As background, I suggest reading the imitation learning section of this post.
Suppose we have a generative adversarial model for answering questions. This consists of two agents, an actor and a critic. The actor generates a human-like answer given a question; the critic sees the question and answer, and tries to guess whether the answer was produced by the actor or the human.
The actor could differ from human behavior in important but hard-to-detect ways. For example, it could plagiarize or insert steganography into its answers, as in the informed oversight problem.
To resolve this problem, perhaps we want to make the actor transparent to the critic, so the critic is able to detect plagiarism. But, this makes the critic’s job far too easy: if the critic sees a trace of the actor, then it is very easy to check whether the answer to the question was produced by the actor or not (just see if the actor’s trace is consistent with the answer to the question).
In some sense, we want the critic to have logical information about the actor’s computation, but not physical information about the random bits the actor has access to. Here’s a way of doing this.
Introduce two more agents, an adviser and a misinformer. Both of these agents know whether the answer was produced by a human or the actor, and they both have access to the actor’s internal state. The critic will be able to interact with both of these agents, but will not know which the adviser and which is the misinformer. The adviser’s objective is for the critic to guess correctly, while the misinformer’s objective is for the critic to guess incorrectly.
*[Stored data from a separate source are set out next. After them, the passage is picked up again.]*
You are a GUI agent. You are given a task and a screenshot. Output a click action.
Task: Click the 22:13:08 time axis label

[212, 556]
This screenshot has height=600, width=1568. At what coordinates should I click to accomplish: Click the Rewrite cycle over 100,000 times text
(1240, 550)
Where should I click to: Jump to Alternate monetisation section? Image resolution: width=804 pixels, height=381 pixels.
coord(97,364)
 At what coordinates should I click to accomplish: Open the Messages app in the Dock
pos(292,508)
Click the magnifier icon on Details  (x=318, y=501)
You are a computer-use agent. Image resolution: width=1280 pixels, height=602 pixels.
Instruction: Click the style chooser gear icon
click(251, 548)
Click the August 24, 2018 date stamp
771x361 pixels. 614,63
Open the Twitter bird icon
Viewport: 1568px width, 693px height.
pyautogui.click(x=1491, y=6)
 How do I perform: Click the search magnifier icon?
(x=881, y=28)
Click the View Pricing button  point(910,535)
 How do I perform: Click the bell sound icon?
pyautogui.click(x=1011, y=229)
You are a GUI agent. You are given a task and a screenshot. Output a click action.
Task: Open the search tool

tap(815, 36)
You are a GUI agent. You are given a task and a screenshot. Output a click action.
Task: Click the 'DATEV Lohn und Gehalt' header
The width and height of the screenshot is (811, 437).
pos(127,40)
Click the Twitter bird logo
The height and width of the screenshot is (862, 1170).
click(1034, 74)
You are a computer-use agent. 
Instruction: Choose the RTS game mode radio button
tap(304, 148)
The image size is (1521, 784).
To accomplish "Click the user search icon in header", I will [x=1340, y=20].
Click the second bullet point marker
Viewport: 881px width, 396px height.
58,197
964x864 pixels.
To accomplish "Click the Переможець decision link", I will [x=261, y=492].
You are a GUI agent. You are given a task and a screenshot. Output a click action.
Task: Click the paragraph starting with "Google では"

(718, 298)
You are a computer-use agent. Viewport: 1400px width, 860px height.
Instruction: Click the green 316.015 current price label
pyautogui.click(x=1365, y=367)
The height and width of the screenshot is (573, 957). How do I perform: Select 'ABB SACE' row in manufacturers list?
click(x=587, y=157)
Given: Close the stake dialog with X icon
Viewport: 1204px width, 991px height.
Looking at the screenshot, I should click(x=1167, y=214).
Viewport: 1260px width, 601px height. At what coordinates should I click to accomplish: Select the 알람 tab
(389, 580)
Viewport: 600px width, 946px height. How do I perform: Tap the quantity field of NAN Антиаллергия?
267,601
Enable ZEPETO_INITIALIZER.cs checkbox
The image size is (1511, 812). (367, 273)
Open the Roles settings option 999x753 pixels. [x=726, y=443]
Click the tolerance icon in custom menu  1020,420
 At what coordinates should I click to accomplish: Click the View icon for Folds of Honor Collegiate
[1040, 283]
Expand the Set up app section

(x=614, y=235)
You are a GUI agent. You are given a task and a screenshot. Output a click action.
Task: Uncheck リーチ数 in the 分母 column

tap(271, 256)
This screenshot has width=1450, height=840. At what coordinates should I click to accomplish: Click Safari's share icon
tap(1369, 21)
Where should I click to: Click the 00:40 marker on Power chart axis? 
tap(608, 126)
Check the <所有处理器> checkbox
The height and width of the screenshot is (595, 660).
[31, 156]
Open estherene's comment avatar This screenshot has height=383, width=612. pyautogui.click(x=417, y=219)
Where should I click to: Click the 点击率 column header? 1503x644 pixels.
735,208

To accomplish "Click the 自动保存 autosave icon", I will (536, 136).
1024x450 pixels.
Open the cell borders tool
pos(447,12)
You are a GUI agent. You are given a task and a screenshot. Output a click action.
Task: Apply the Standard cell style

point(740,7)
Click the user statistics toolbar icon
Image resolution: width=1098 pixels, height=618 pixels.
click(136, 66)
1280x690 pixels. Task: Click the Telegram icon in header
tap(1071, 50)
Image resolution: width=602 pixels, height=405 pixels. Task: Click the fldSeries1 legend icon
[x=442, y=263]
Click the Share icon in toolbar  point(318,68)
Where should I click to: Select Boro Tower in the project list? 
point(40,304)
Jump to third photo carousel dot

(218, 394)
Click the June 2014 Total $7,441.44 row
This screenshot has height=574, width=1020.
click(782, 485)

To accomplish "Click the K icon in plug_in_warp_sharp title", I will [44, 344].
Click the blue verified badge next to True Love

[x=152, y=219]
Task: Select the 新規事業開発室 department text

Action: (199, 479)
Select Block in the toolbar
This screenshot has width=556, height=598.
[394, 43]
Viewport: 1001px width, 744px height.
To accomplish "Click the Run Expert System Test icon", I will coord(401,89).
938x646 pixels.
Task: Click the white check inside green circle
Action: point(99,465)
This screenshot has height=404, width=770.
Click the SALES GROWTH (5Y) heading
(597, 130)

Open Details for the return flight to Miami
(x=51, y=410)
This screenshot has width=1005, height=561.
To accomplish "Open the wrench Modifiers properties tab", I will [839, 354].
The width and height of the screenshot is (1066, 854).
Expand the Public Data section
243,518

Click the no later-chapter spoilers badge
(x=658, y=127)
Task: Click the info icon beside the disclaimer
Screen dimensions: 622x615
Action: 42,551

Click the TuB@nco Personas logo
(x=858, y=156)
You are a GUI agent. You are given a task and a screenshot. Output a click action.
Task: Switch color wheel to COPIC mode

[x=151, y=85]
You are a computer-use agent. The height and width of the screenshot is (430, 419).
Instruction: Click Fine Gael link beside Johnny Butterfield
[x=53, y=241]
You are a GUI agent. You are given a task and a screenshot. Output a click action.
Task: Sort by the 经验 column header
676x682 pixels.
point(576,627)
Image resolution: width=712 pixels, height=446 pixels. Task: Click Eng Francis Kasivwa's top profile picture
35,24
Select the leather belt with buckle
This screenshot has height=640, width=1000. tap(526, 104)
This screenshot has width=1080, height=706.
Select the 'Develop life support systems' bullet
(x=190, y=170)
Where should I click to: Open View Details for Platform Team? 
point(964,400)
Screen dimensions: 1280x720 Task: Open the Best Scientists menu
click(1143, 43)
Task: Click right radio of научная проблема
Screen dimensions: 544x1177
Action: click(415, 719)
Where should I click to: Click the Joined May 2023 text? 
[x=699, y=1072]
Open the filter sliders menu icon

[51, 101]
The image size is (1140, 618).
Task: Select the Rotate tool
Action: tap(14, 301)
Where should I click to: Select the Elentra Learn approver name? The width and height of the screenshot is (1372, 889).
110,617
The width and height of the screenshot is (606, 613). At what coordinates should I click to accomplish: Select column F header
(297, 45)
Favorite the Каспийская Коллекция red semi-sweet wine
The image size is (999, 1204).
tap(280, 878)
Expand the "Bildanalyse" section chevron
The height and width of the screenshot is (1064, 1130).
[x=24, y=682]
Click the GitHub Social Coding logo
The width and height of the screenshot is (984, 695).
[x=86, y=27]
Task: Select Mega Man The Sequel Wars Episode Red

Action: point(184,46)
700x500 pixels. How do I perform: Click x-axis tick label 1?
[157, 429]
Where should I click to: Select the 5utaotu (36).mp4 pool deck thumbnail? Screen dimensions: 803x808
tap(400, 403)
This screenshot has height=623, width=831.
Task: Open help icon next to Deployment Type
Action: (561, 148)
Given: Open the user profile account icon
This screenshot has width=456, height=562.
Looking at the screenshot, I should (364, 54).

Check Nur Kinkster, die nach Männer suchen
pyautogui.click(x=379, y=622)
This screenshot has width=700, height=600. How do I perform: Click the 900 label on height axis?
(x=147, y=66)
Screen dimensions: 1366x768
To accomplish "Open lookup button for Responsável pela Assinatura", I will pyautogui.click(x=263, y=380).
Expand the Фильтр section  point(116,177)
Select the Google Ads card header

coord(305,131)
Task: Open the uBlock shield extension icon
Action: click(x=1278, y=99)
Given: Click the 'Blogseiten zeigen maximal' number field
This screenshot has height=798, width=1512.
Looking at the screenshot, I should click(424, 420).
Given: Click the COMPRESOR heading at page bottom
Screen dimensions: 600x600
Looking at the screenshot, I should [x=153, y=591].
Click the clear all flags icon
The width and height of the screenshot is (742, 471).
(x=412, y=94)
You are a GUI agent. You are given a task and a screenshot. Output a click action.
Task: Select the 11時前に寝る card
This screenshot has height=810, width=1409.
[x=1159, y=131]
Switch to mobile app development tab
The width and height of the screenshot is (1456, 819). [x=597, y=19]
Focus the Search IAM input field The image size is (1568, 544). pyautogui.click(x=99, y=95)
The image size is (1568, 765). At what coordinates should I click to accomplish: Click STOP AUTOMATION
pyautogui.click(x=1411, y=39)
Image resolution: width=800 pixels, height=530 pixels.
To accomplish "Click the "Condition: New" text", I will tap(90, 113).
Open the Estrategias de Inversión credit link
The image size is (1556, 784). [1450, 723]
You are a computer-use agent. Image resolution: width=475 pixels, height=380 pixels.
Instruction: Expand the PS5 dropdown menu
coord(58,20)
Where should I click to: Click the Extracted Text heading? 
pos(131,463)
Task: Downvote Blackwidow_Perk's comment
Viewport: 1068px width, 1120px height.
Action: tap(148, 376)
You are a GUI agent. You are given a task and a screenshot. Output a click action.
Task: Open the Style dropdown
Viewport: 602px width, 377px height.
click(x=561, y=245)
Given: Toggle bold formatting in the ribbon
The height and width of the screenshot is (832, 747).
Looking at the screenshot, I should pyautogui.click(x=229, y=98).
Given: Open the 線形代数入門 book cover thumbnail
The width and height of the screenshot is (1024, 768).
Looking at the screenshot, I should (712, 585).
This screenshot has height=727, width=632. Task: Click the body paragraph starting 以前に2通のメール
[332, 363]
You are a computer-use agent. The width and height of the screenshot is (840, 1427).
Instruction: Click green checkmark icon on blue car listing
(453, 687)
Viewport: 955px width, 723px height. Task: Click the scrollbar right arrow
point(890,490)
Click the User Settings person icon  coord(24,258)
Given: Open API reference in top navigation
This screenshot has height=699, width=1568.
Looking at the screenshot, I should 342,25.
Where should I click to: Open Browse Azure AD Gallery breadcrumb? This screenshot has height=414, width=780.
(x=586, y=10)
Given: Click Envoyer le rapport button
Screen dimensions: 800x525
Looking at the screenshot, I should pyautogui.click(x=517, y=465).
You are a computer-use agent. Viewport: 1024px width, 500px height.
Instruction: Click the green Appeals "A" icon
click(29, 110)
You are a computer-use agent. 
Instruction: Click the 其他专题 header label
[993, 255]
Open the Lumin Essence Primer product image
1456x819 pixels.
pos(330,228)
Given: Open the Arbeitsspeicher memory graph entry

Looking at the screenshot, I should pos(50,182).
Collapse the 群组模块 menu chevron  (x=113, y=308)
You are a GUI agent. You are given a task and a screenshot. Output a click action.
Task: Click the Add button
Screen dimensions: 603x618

Suppose the actor plagiarizes (in a case where the human would not plagiarize). Then the adviser may be able to look at the actor’s internal state and compile a report showing where the actor has plagiarized. The adviser may give this report to the critic, which will help the critic know that the answer was produced by the actor and not the human. Furthermore, since the critic can check that the plagiarism report is accurate, the presence of the misinformer does not hinder this process. In some sense, by having access to an advisor (who can be confused with a misinformer), the critic can gain logical information about the actor’s computations but not physical information.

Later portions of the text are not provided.